* **Exercise description**:
Return, verbatim and in full, the records that follow, but not their pictures.

* **Records shown**:

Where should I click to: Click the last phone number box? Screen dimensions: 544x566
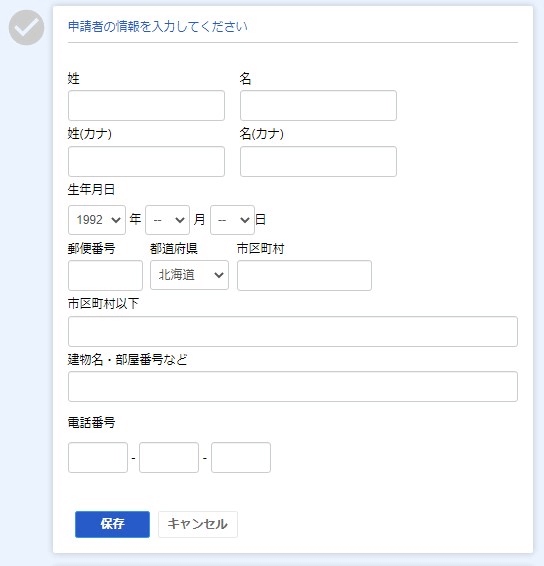tap(241, 457)
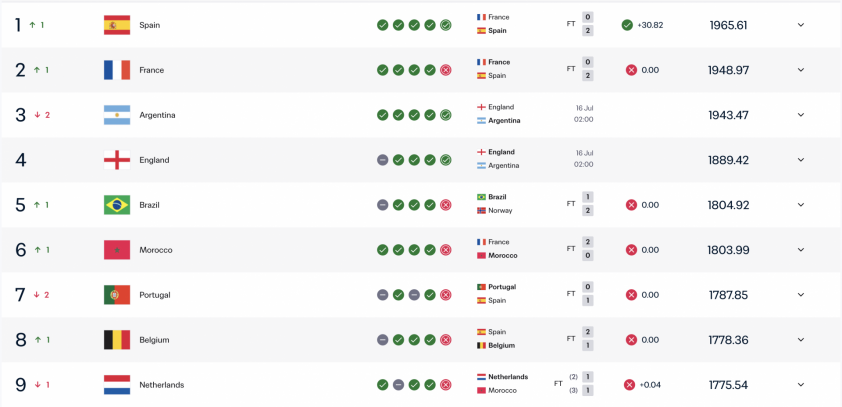Expand the Spain row chevron

pyautogui.click(x=801, y=25)
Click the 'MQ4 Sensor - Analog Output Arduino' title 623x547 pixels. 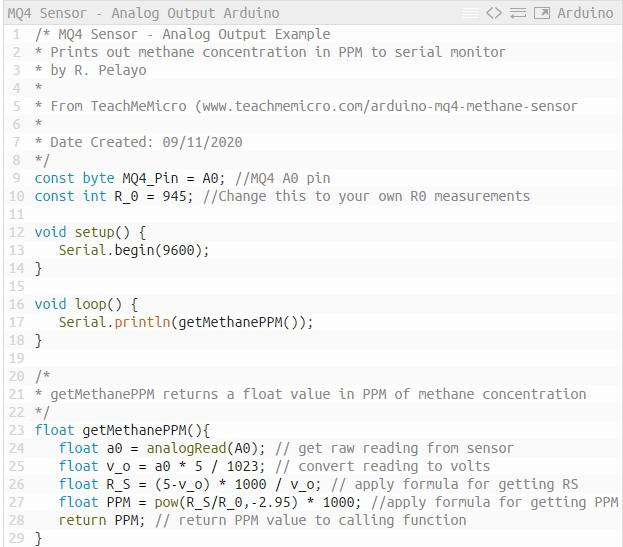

* **Exercise result**:
Where should I click to: Click the last phone number box? Screen dimensions: 544x566
tap(241, 457)
Expand the Spain row chevron

pyautogui.click(x=801, y=25)
Click the 'MQ4 Sensor - Analog Output Arduino' title 623x547 pixels. 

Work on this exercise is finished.